# [Entries shown]

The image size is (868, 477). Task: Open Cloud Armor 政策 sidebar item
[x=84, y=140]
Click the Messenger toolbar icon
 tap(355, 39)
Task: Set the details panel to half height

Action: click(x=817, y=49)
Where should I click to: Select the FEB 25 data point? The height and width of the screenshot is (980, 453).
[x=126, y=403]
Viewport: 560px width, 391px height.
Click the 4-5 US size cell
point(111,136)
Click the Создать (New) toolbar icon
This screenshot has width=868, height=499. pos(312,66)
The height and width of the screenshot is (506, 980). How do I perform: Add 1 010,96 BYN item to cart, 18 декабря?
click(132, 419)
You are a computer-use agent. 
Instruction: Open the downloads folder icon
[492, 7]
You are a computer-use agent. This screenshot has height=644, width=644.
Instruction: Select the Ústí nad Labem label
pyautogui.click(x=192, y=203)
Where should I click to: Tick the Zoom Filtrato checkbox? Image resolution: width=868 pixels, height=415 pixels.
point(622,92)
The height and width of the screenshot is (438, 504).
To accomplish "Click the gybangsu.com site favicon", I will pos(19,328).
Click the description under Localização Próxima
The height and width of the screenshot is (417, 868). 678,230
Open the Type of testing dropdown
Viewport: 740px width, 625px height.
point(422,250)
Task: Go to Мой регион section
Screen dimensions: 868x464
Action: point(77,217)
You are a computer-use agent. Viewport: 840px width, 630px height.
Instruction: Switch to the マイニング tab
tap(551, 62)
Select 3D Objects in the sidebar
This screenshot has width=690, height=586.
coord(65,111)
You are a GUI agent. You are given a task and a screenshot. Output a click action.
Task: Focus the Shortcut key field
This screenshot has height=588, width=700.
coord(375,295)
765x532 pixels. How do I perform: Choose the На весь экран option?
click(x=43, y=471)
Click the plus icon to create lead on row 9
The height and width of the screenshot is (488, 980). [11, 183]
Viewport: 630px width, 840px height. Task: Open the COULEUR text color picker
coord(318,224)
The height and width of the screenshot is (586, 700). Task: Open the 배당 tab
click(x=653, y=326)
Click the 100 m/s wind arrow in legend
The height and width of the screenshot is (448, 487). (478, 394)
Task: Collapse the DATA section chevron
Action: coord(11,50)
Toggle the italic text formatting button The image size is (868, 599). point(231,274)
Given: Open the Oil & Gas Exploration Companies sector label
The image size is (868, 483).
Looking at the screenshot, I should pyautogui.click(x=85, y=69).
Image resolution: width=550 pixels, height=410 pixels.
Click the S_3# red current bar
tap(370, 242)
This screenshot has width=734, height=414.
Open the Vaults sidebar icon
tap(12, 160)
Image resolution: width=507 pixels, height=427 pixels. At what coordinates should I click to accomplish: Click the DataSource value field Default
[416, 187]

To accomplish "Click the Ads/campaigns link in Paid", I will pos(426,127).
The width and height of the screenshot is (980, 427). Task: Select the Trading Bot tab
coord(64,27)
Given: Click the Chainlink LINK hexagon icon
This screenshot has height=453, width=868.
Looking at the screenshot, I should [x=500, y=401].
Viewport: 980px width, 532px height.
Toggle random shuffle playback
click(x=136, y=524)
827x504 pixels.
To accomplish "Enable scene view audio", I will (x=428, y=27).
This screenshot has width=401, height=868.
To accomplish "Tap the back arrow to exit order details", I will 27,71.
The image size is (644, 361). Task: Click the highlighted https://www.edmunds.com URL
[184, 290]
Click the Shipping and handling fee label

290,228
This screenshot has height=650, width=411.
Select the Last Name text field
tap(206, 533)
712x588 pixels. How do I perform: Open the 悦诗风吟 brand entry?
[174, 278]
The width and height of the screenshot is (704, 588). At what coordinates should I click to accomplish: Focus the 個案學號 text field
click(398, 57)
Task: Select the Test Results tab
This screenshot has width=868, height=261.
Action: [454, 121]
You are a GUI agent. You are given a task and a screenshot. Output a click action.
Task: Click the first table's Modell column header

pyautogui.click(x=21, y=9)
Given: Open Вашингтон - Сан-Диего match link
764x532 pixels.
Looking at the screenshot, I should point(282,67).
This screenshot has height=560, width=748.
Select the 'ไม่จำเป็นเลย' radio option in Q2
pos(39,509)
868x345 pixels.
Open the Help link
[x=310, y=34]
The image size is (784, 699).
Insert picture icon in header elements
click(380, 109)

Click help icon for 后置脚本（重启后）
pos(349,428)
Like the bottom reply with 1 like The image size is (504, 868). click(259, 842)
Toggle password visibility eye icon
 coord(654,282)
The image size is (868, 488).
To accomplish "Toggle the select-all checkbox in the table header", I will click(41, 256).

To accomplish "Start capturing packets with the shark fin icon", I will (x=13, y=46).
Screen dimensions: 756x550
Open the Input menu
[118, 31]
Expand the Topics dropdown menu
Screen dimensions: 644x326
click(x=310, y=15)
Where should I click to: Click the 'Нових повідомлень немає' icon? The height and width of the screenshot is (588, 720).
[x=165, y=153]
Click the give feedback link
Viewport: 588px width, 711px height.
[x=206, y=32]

# [Task goal]
Return, from the entries, each line that holds "with".

# [Response for this exercise]
Like the bottom reply with 1 like The image size is (504, 868). click(259, 842)
To accomplish "Start capturing packets with the shark fin icon", I will (x=13, y=46).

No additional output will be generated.